++++ Records for processing
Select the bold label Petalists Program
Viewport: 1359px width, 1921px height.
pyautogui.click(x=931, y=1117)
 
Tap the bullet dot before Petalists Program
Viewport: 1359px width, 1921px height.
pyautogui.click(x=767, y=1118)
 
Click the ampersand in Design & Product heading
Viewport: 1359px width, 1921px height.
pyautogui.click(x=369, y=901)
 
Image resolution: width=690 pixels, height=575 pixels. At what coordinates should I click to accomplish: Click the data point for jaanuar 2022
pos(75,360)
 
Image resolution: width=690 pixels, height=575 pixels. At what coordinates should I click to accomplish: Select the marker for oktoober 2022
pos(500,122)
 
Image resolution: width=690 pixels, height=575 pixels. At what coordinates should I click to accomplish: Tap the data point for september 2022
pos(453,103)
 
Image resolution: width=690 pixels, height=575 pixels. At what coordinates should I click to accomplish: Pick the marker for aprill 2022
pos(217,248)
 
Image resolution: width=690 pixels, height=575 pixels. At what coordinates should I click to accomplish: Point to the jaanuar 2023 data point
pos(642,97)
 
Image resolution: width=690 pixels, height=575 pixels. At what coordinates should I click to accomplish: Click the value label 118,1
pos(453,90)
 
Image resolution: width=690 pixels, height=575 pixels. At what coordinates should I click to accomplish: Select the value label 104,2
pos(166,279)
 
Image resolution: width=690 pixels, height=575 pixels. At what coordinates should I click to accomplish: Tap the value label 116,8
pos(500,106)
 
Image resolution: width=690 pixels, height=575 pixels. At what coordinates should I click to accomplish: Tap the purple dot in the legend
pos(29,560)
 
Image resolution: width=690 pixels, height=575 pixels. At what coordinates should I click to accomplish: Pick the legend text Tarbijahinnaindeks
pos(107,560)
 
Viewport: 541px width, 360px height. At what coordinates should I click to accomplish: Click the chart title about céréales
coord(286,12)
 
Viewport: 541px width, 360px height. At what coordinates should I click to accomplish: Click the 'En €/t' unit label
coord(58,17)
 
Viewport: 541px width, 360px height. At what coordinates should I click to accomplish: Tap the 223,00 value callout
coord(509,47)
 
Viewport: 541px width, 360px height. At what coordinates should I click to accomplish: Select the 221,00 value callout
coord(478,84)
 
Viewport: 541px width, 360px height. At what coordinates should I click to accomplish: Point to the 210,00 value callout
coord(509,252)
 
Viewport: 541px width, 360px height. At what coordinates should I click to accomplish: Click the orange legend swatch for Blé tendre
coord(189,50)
++++++++
• _Set exercise_
Pull out each line of the rows above that contains the string "Select", matching case exactly.

• _Response to the task_
Select the bold label Petalists Program
Image resolution: width=690 pixels, height=575 pixels. At what coordinates should I click to accomplish: Select the marker for oktoober 2022
Image resolution: width=690 pixels, height=575 pixels. At what coordinates should I click to accomplish: Select the value label 104,2
Viewport: 541px width, 360px height. At what coordinates should I click to accomplish: Select the 221,00 value callout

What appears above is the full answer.